Daí que, Marcela com toda sua boa vontade compra um livro de receitas "El gran libro de la Cocina Española" para saber o que se come no café. Lá estava que, em geral toma-se café, té, ou chocolate, na xícara, tal qual tomamos, Pablo e eu, quando estivemos em Madrid. Até aí, tudo bem. O problema todo era que junto à bebidas, rolaria uns pães, ou croissant, ou churros. Bom, churros, excelente notícia, mas como eu faria churros?, pensei. Buscando em um sítio da Internet achei uma receita simples de churros para alegrar meu coração, mas ela me oferecia dois impedimentos. O primeiro era o fato de que eu teria que... fritá-los. Ui! Detesto fritura em grandes quantidades. Eu frito ovos, mas é sempre com manteiga e bem rapidamente. Fritar churros implicaria um cheiro de óleo por toda a parte, além daquele aspecto um pouco brilhante na comida que me incomoda muito. O segundo impedimento era o fato de que eu precisava de um bico especifico para colocar a massa e sair daquele jeito compridinho e com um furinho no meio. "Bom, veja só, não farei um churros de qualquer jeito. Não posso seguir adiante sem o furinho no meio para rechear...". E assim, decidi, alegremente, que aquela vez não seria a vez que eu serviria a alguém um Churros produzido na minha cozinha. A solução desse modo era trabalhar com substitutivos. Poderia usar bolos, tortas, galletas, etc. Mas eu não dispunha de nenhum destes em grande quantidade para encher a minha barriga e de um homem com mais um 1 metro e 80. Com o que tinha em casa, de ingredientes, só dava para fazer... Crepes! Claro, crepes!

No mesmo livro de cozinhas, que propunha churros com chocolate, pesquisa os ingredientes do Crepe e esquentei a frigideira. A ideia era faze-los de dois tipos. Um salgado, ou salgadinho... e outro doce. Em vez de churros com chocolate, pensava em servir Crepe com Chocolate. E assim, segui.



Essa é uma foto do meu primeiro crepe. Está aí, a massinha pouvilhada com Salsinha e recheado com folhinhas de rúcula, azeitonas e tomates frescos. Ele ficou bem saboroso, perfumado, e prático. Embora tenha esse brilhozinho aí do excesso de azeite, que tanto me irrita. Como foi minha primeira vez, perdoada estou!


O segundo, então, foi o Crepe mais esperado da manhã, o Crepe de Chocolate, que deveria substituir o Churros. Com a massa aberta, ainda na panela, recheei com Nutela, em grande quantidade, e dobrei a massa em tres partes. Ao retirar do fogo, polvilhei com Chocolate em pó. Uma parte do pó derreteu e a mescla do chocolate derretido com a parte em pó ficou assim.
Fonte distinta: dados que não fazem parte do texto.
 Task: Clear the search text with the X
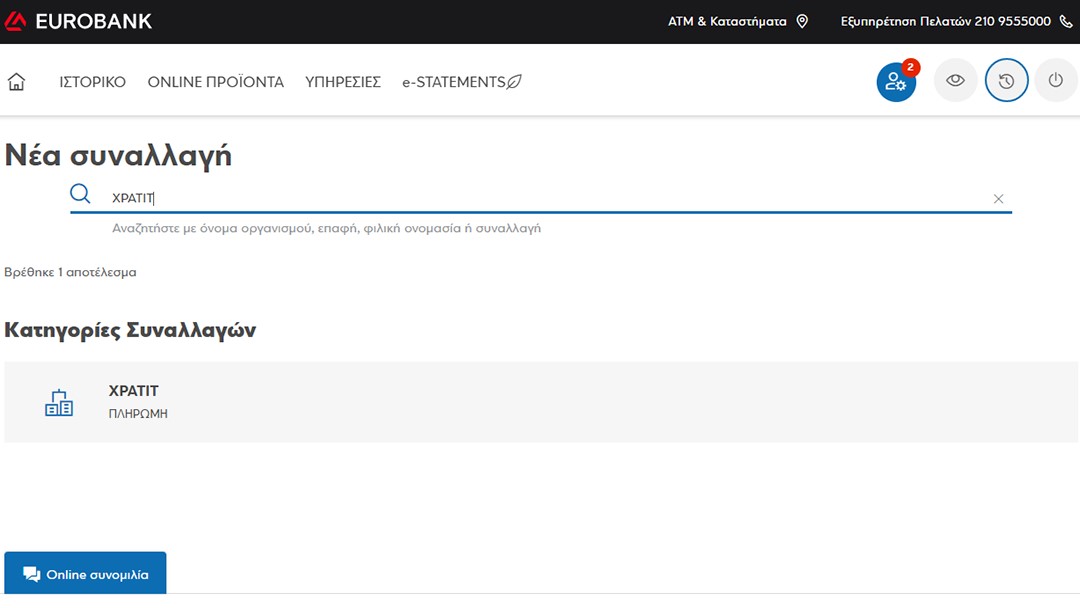pos(998,199)
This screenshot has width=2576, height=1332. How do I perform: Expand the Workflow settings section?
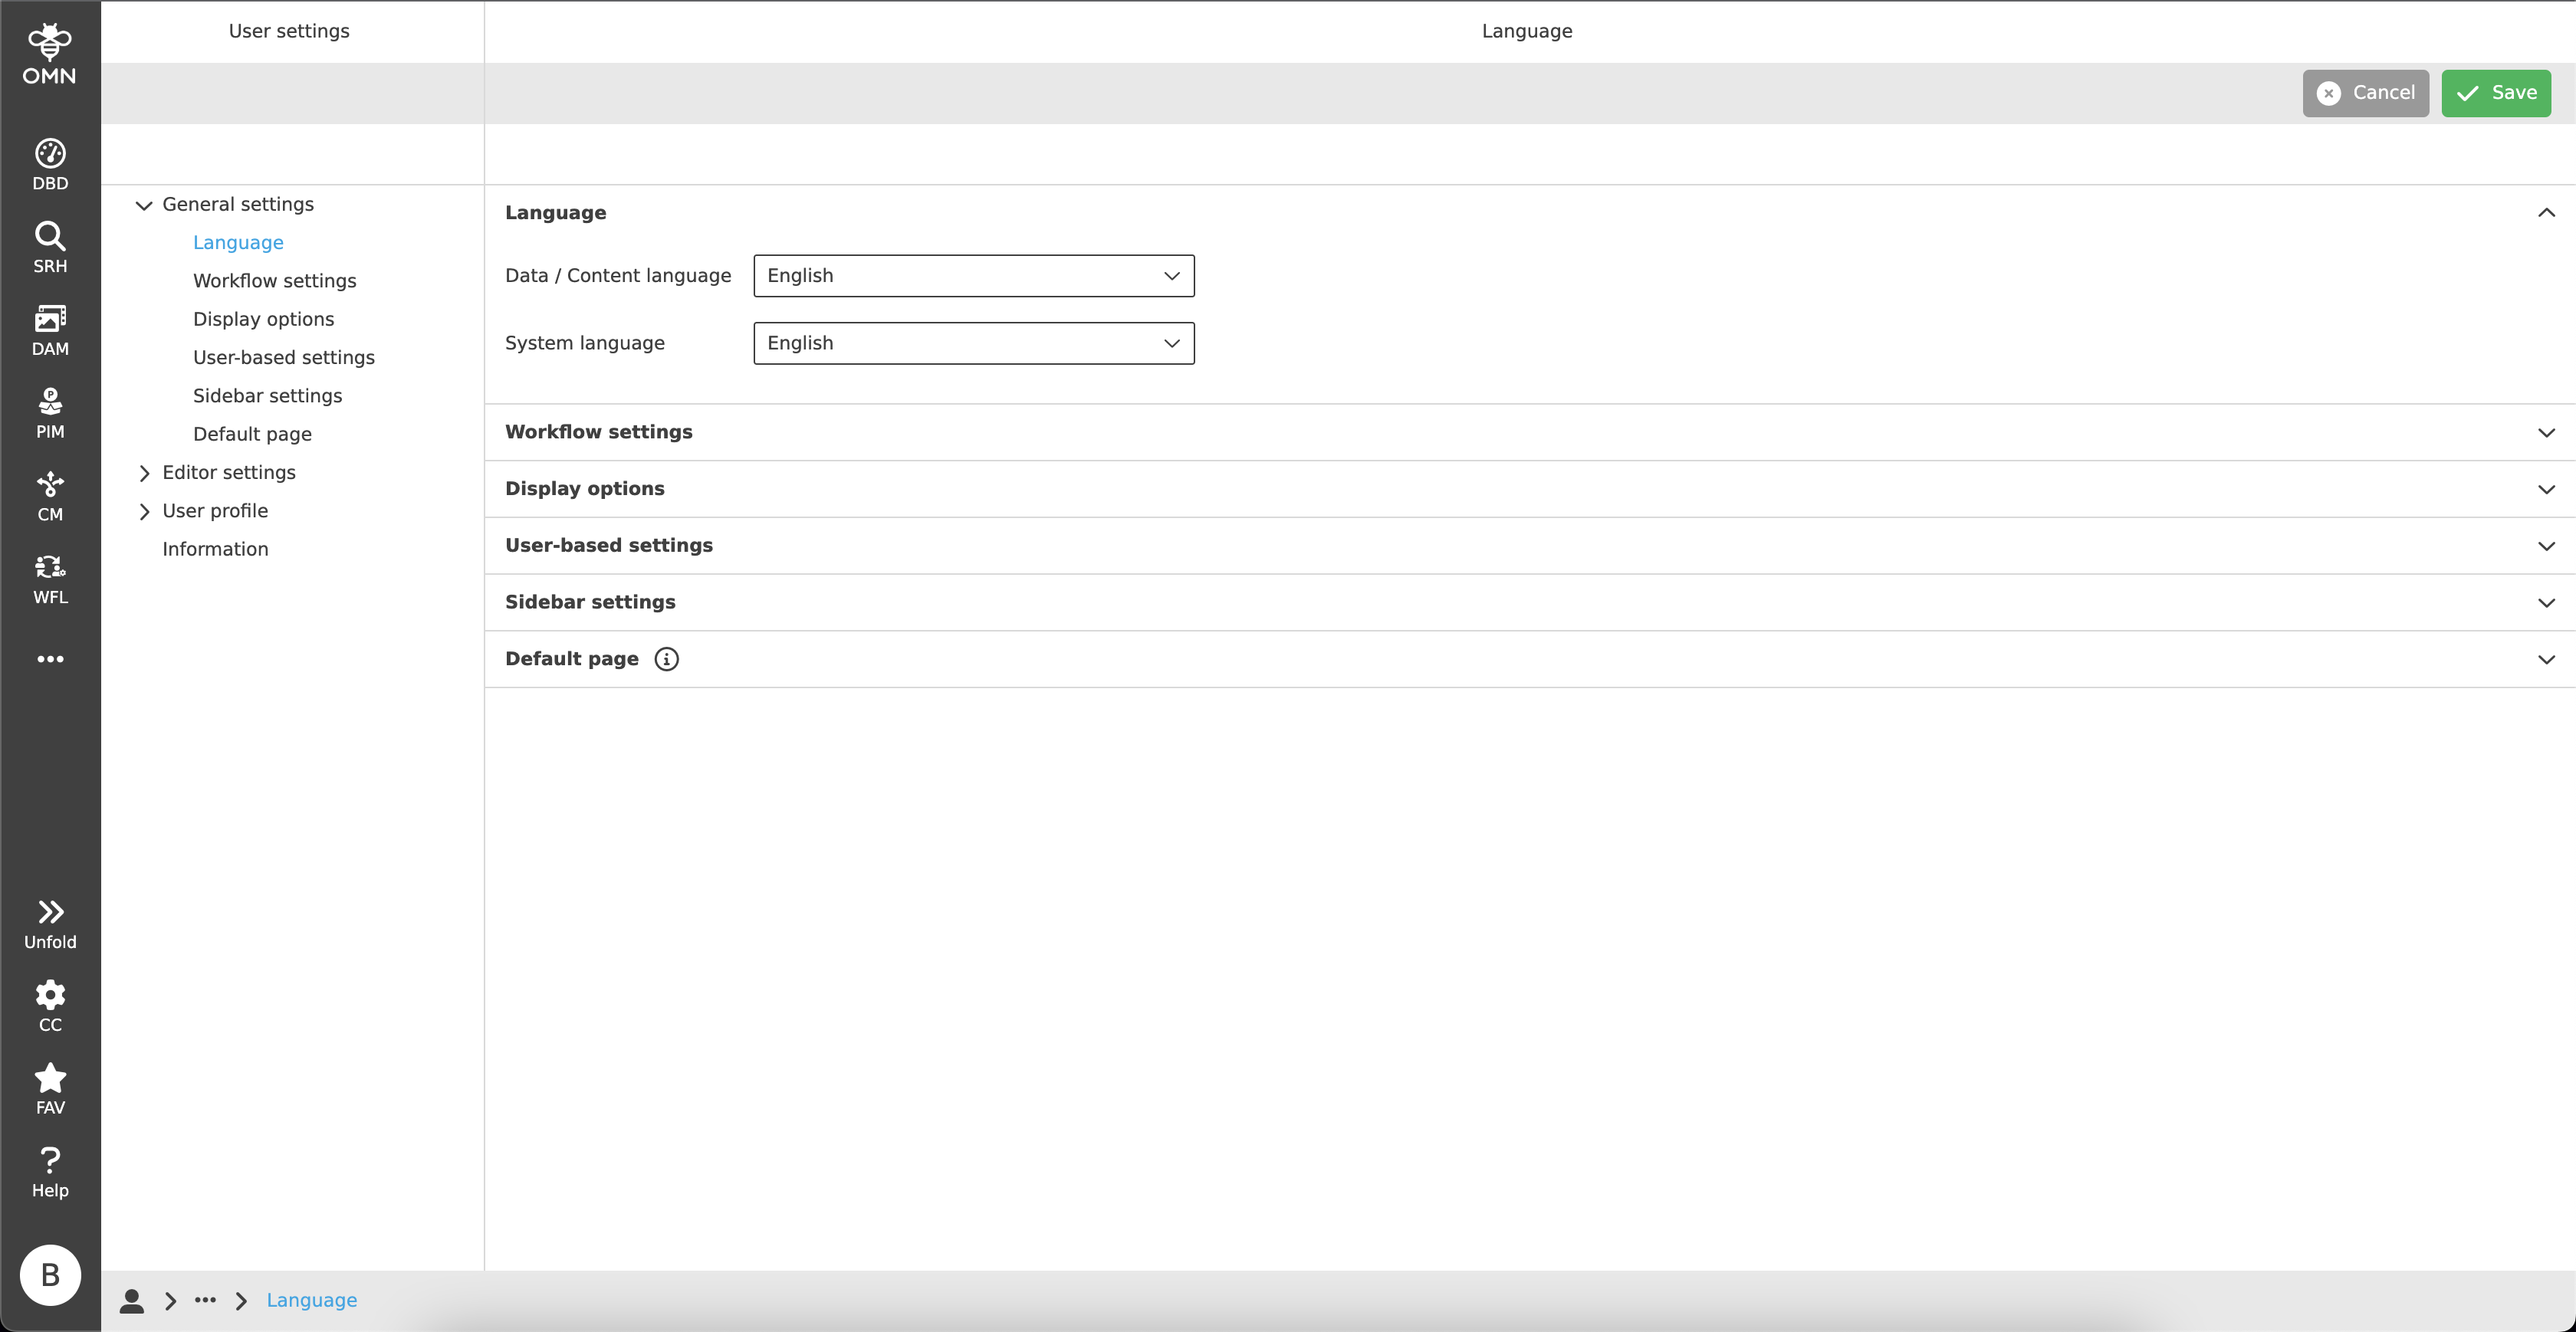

O resultado dessa minha experiencia, de satisfazer um desejo do outro foi, "Muyyyyyy rrrrrriiiiico, Marcela. Mas eu acho que em vez de fazer um café espanhol, vocë fez um café da manha frances". "Hãn? Não entendi...". Bom, é que o Crepe é frances!!"

Na minha ansia de produzir um café da manha, tipico de uma região, e por não dispor dos aparatos suficientes, para seguir a regra da alimentação, propus adaptações. Adaptações que, no entanto, feriram a o hábito de um prato típico, espanhol. Eu com minha mente brasileira, sem entender muito bem as particularidades das vidas de outras gentes, cometo uma gafe. Veja que coisa! Mas no fim, tudo ficou bem. Os crepes ficaram gostosos, uma delícia na verdade e eu aprendi, que embora, tenhamos o costume de comer após levantar, alguns mais cedo outros mais tarde, comemos de formas diferentes, alimentos diferentes.